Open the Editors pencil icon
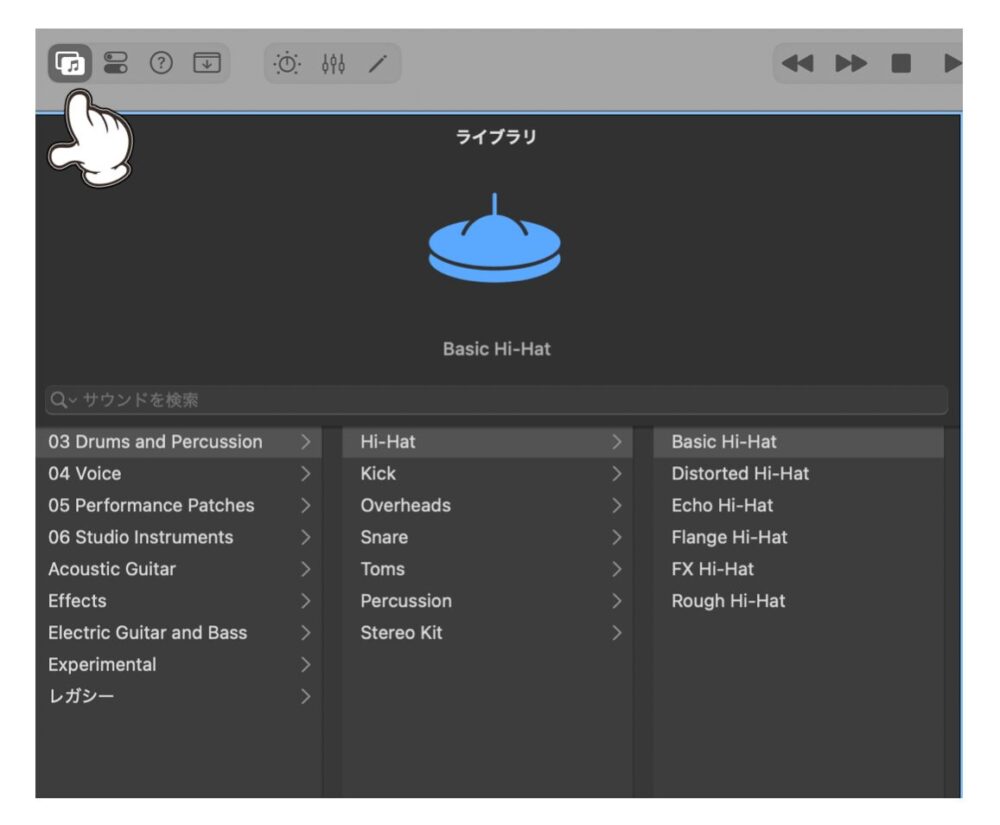Image resolution: width=1000 pixels, height=825 pixels. coord(377,64)
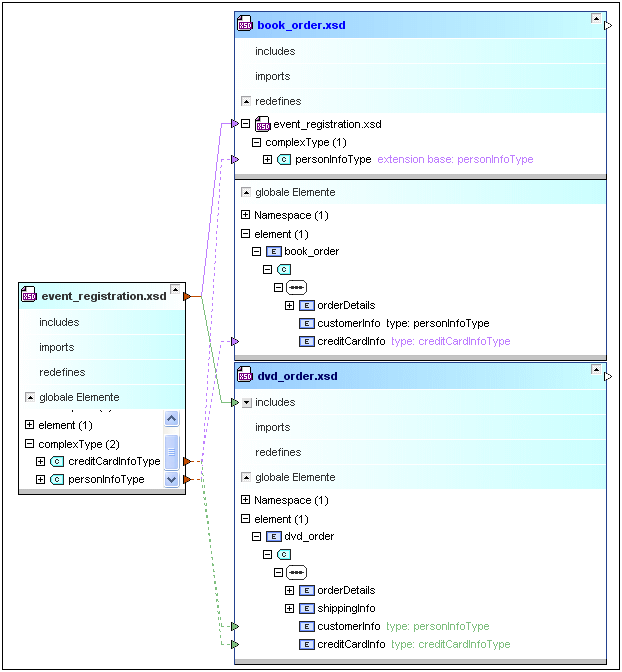622x672 pixels.
Task: Select the imports row in dvd_order.xsd
Action: pyautogui.click(x=272, y=427)
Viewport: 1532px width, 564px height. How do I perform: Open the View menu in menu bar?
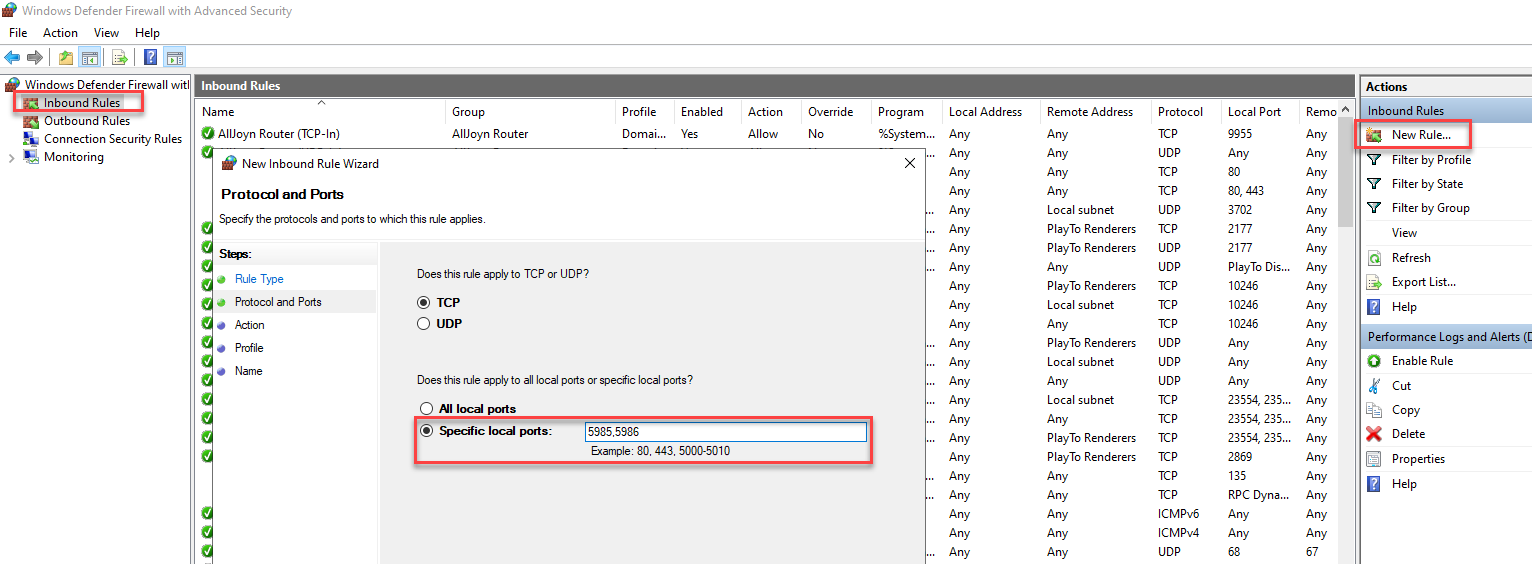tap(106, 33)
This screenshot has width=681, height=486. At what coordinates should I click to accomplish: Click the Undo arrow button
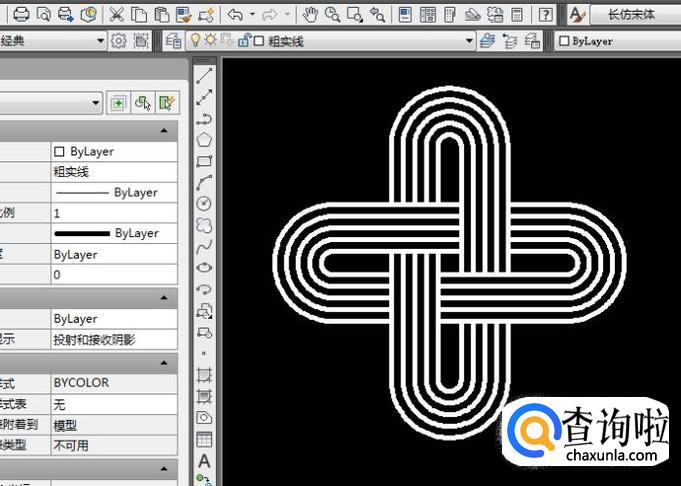click(235, 15)
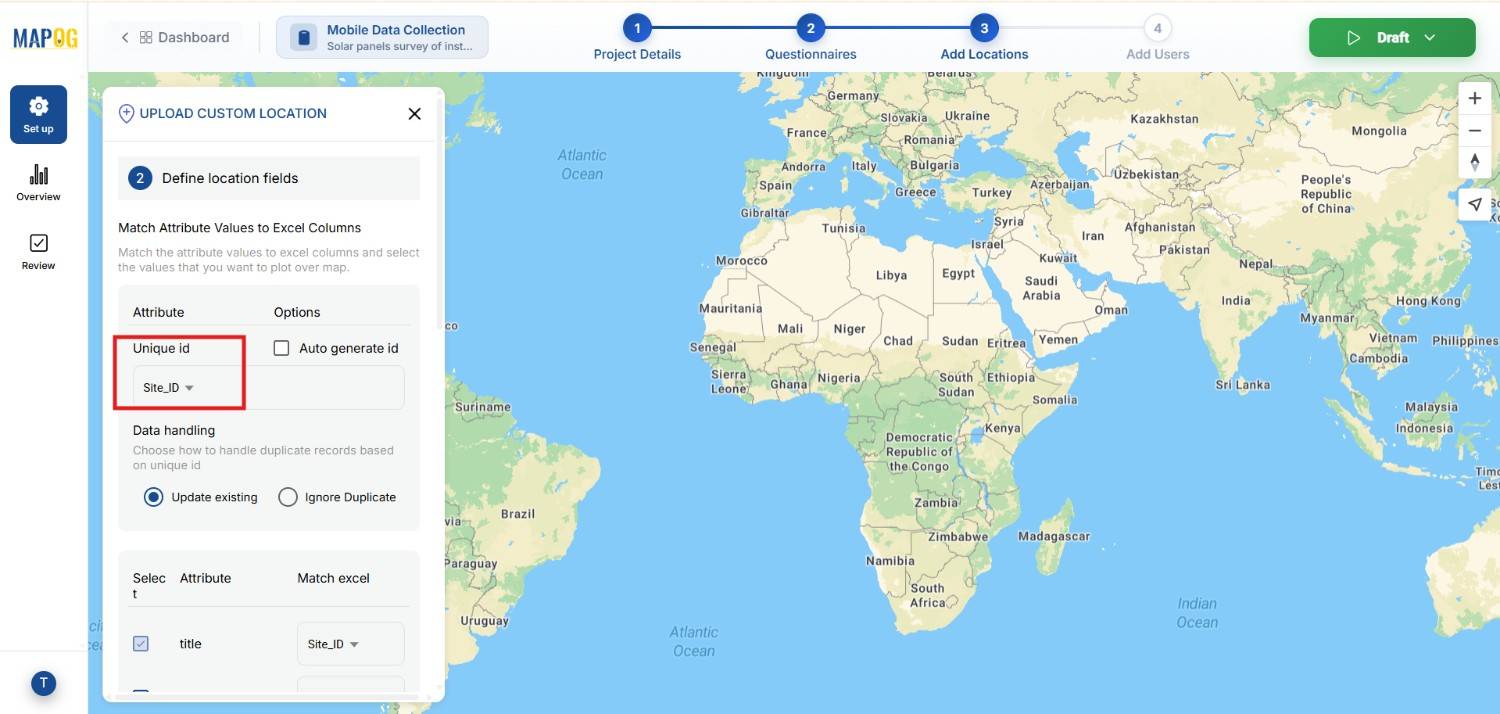Screen dimensions: 1500x714
Task: Enable Auto generate id checkbox
Action: tap(282, 348)
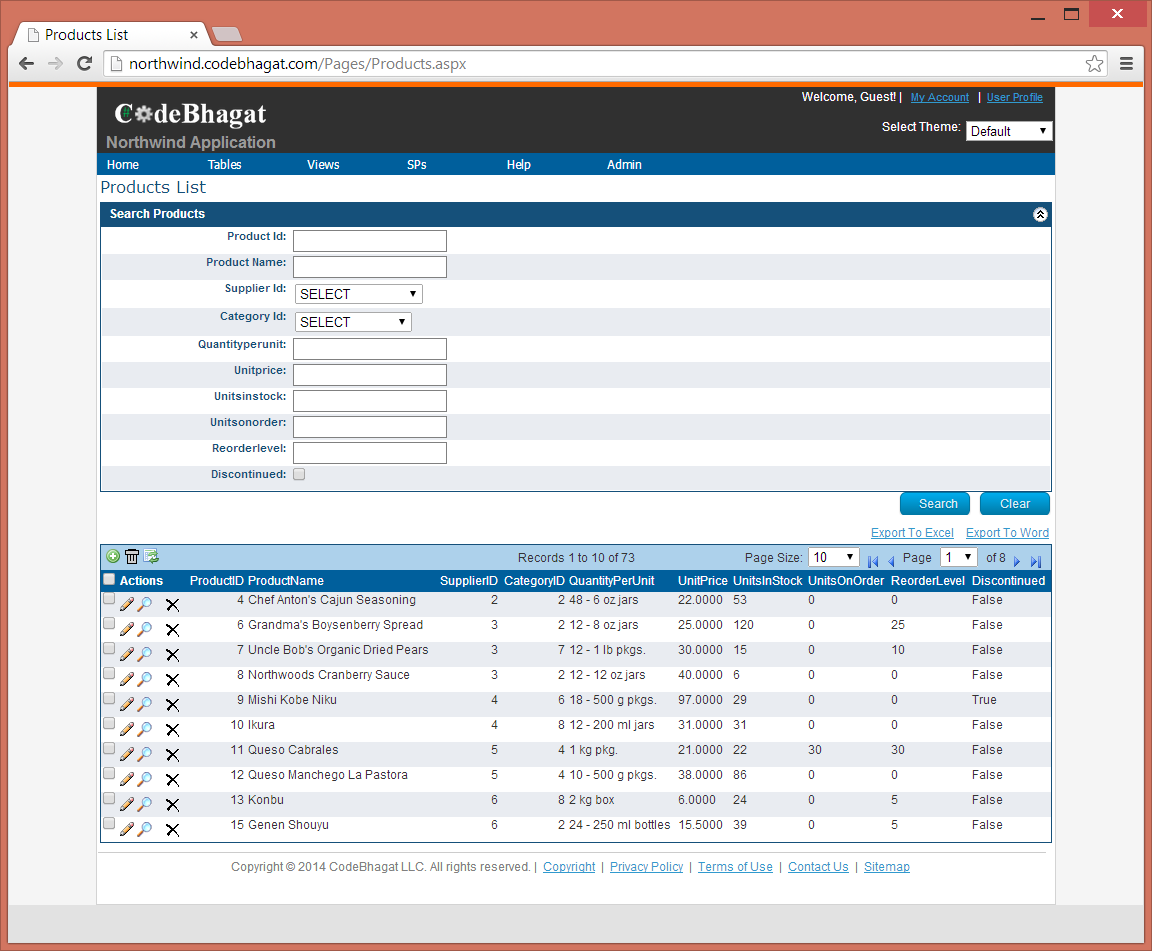Open the Tables menu
1152x951 pixels.
(x=224, y=165)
++++++
__TASK STATEMENT__. Only the records, copied exactly and free of pictures, belong in the answer.

__YOUR RESPONSE__.
Open the Editors pencil icon
Image resolution: width=1000 pixels, height=825 pixels. coord(377,64)
622x672 pixels.
Task: Select the imports row in dvd_order.xsd
Action: pyautogui.click(x=272, y=427)
Viewport: 1532px width, 564px height. How do I perform: Open the View menu in menu bar?
tap(106, 33)
This screenshot has width=681, height=486. At what coordinates should I click to accomplish: Click the Undo arrow button
click(235, 15)
Screen dimensions: 1500x714
Task: Enable Auto generate id checkbox
Action: tap(282, 348)
Open the Tables menu
1152x951 pixels.
(x=224, y=165)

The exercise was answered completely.